**TASK OBJECTIVE:**
Lay out the stretch from the line containing "Image resolution: width=1568" through the line containing "Action: [x=319, y=25]" as a numbered list, omitting blank lines.

**DATA SUPPLIED:**
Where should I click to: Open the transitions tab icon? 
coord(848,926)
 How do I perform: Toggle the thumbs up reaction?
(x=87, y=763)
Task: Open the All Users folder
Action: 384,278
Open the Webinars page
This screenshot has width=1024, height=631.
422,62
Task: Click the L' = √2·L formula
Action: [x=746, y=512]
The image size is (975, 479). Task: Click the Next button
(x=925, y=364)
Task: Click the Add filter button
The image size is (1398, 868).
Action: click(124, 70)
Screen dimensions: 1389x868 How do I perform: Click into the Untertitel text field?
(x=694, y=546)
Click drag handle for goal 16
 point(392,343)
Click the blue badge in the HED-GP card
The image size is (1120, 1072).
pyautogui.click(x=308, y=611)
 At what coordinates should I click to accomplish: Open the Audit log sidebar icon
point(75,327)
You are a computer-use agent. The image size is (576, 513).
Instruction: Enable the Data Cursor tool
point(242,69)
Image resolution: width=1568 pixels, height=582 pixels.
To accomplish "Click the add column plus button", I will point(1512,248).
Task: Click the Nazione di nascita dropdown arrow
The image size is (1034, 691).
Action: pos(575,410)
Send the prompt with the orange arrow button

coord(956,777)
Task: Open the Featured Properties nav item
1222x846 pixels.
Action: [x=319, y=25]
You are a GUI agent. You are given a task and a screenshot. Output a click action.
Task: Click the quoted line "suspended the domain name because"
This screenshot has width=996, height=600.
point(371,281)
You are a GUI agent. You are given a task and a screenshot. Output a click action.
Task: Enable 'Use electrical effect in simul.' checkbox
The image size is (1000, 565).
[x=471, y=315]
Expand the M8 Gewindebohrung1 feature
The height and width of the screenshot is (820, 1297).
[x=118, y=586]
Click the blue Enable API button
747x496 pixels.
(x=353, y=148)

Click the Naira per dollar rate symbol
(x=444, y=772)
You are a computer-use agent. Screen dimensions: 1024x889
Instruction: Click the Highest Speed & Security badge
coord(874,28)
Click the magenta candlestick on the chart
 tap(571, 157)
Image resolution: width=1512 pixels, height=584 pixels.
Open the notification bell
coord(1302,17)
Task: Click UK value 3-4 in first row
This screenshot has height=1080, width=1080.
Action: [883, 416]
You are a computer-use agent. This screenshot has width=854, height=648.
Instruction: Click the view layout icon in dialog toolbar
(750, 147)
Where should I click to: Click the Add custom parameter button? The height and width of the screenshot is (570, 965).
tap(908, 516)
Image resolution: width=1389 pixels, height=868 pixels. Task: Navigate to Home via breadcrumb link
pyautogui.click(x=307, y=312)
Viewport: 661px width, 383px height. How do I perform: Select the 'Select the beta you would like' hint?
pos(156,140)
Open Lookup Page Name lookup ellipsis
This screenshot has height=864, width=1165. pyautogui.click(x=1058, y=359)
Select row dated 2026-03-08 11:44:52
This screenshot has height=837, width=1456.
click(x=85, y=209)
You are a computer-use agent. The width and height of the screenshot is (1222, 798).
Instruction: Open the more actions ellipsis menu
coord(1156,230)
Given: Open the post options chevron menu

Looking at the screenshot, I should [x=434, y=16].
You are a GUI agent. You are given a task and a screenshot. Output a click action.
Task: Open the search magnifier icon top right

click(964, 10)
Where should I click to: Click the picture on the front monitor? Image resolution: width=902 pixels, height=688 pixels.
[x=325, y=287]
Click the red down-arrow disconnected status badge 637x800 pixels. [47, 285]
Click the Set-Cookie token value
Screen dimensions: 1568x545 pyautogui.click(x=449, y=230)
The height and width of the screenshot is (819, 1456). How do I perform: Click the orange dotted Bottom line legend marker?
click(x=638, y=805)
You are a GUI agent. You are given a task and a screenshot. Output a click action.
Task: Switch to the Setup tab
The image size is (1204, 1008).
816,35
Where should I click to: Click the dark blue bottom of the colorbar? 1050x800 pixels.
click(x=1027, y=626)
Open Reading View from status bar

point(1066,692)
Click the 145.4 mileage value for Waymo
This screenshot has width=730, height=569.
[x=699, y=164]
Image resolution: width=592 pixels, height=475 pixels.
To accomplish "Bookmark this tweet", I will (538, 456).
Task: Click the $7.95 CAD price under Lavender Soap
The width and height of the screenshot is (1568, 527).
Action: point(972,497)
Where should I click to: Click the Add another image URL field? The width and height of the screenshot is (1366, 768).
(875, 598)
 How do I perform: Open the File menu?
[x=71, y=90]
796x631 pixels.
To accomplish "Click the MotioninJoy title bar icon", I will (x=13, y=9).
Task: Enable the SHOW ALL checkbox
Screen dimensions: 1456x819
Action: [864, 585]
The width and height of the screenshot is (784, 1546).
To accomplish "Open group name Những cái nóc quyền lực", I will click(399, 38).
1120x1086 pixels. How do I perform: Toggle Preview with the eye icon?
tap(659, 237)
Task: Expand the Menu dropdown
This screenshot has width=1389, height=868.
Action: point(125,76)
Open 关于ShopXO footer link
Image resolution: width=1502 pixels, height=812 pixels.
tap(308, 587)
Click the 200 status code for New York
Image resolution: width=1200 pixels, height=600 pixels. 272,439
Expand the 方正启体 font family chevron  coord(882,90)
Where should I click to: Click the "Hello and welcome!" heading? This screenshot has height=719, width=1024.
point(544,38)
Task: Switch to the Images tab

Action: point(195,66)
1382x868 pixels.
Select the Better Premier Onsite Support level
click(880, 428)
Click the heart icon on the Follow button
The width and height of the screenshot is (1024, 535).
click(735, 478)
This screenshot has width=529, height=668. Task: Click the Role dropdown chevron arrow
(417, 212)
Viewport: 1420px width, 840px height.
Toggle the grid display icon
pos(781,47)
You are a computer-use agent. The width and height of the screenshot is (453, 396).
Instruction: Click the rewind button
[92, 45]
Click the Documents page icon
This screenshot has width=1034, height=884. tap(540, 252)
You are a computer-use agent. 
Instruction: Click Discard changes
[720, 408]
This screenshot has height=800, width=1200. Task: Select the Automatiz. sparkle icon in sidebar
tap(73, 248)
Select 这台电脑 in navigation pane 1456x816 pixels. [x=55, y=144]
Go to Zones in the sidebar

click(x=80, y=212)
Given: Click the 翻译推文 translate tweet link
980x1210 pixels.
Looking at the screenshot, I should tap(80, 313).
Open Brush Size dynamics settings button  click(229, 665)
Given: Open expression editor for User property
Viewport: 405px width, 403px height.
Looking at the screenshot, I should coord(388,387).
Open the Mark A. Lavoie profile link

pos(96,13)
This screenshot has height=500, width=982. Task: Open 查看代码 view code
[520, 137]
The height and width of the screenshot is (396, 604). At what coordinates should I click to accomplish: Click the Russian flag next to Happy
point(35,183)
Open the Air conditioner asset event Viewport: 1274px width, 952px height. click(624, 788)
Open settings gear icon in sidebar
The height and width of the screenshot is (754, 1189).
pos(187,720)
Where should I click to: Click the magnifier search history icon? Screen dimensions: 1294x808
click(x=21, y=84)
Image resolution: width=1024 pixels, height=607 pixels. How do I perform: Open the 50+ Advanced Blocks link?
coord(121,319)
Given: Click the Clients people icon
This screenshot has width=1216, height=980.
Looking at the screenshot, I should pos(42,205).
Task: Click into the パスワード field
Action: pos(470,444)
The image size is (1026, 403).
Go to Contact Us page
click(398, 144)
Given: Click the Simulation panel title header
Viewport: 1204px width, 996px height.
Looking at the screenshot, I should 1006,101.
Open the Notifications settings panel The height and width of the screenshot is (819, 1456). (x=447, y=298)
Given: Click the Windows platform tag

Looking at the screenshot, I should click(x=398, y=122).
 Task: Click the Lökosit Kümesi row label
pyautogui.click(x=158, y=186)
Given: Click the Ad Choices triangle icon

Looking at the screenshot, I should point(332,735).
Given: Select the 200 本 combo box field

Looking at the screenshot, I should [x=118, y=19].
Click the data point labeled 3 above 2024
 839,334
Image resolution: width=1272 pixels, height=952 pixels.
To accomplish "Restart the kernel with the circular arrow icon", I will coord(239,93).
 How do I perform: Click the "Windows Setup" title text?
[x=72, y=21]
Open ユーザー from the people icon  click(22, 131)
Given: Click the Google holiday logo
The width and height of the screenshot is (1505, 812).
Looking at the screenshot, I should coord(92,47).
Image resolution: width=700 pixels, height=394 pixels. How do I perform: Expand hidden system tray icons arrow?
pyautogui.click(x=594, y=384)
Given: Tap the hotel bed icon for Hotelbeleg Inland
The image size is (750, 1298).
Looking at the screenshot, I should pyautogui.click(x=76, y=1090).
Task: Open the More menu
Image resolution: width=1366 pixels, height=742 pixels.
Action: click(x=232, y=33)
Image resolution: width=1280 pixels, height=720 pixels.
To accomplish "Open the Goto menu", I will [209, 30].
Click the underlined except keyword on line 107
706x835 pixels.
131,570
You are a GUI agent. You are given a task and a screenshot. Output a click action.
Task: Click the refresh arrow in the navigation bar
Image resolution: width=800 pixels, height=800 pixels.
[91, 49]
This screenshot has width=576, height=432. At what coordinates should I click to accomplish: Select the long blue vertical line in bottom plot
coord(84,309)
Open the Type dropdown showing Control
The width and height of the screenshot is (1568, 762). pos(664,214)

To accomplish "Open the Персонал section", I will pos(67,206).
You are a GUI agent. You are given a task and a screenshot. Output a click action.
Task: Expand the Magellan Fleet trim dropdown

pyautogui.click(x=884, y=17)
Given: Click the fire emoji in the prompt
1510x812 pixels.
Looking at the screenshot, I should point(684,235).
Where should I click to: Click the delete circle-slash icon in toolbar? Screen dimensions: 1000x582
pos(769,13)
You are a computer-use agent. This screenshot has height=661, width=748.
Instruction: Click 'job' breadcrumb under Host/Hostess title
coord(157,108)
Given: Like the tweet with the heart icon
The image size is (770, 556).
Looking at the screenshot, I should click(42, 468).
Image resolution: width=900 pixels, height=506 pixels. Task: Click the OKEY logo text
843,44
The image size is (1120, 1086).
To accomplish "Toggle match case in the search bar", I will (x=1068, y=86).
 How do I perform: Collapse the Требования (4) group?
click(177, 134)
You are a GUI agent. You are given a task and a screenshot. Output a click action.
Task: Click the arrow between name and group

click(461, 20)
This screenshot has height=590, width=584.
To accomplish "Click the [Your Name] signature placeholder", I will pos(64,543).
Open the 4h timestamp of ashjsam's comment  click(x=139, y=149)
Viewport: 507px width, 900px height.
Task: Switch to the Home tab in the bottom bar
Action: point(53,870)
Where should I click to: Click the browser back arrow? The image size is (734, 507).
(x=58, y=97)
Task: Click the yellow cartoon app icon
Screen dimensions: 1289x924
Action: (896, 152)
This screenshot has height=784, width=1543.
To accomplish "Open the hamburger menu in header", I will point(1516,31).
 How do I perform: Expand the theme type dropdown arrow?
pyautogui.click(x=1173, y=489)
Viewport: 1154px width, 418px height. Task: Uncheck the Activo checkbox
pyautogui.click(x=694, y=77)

**EXERCISE SOLUTION:**
1. Image resolution: width=1568 pixels, height=582 pixels.
2. To accomplish "Click the add column plus button", I will point(1512,248).
3. Task: Click the Nazione di nascita dropdown arrow
4. The image size is (1034, 691).
5. Action: pos(575,410)
6. Send the prompt with the orange arrow button
7. coord(956,777)
8. Task: Open the Featured Properties nav item
9. 1222x846 pixels.
10. Action: [x=319, y=25]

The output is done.